Despite all the grim detail and tragic ends, co-directors Ian Bonhote and Peter Ettedgui have crafted a loving, ornate film that honors McQueen’s complicated and fascinating story. Be sure to check it out when it comes your way.
“A MURDER IN MANSFIELD” was another one of my favorites at NAFF. Produced and directed by Barbara Kopple (awarded an Oscar in 1977 for “HARLAN COUNTY, USA”), this doc is about the murder of Noreen Boyle, mother to a 12-year-old boy named Collier.
It turned out that Collier’s father, a medical doctor based in Ohio, killed 44-year-old Noreen in her home with a blow to the head. The boy was in the house at the time of the murder and his cogent testimony at trial helped convict his father.
The crime left Collier in a horrific situation. He stayed with foster families before leaving for Los Angeles, where he’s lived for 15 years and been able to establish a career in Hollywood.
But can someone really forge a decent life after living through so much violence?
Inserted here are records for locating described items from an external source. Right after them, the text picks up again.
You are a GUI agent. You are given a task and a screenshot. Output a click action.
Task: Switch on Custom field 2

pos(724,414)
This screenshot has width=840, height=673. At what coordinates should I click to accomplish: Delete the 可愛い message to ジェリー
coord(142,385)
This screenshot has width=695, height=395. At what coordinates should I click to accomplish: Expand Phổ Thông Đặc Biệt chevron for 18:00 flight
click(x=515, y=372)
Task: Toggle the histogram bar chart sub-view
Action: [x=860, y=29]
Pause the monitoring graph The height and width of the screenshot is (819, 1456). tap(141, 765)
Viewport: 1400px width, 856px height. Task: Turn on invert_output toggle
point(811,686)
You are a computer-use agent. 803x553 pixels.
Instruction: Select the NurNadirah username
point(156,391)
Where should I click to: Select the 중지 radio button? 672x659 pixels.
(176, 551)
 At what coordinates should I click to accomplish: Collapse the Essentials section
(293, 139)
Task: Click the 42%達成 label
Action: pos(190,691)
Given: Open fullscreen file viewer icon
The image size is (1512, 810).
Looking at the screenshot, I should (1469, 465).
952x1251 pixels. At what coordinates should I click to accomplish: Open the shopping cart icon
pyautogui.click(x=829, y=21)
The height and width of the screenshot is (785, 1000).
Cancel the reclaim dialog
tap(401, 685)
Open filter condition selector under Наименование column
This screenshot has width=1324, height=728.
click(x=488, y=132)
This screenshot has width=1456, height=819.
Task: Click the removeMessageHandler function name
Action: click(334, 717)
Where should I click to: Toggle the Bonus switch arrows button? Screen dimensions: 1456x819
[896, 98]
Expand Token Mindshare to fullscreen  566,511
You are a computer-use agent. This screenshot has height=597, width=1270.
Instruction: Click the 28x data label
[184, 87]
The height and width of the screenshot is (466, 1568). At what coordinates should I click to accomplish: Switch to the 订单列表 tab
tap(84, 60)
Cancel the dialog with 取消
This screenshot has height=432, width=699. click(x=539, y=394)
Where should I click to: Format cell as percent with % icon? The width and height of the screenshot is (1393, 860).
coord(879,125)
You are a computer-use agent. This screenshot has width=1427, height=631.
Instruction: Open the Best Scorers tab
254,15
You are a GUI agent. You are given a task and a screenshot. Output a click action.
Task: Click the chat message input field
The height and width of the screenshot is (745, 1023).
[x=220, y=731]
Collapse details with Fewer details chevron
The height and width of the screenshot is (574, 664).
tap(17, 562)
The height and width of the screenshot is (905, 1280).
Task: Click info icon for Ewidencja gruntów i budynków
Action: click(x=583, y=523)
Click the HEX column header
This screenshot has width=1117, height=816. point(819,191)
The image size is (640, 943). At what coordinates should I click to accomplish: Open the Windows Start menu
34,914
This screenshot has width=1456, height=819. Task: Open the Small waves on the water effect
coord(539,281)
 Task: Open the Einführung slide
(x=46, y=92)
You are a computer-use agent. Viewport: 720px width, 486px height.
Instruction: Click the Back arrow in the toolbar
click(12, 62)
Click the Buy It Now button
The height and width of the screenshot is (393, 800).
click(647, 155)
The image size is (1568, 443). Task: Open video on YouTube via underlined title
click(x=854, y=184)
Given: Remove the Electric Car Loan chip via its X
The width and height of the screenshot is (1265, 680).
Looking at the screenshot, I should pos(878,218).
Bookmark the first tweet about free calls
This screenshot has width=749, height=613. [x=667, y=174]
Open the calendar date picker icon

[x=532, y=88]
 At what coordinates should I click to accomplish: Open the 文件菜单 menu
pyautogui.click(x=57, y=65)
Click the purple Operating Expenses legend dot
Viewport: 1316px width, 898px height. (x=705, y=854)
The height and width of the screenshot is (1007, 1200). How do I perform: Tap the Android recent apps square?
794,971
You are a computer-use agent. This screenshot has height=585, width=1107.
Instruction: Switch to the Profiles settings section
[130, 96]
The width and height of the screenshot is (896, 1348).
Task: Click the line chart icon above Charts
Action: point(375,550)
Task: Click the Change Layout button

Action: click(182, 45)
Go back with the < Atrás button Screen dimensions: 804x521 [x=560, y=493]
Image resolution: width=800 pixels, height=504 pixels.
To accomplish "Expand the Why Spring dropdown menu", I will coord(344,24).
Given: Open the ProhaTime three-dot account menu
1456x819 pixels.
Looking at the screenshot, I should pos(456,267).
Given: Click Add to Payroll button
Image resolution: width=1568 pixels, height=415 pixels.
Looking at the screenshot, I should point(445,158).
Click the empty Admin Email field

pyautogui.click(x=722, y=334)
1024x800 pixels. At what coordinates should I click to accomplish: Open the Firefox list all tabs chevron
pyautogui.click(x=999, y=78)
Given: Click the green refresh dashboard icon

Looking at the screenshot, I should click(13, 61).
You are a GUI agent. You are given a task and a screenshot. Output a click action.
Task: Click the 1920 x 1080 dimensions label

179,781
Is it possible to maintain a relationship with a narcissistic madman who murdered your mother?
Kopple’s handling of this crime story is deft and never dull, but in lesser hands it could have become work to watch this film. Instead we get to witness its fascinating conclusion in which Collier has returned from Ohio to have one final talk with his imprisoned father. Overall “A MURDER IN MANSFIELD is a solid documentary held together by Kopple’s skill and attention.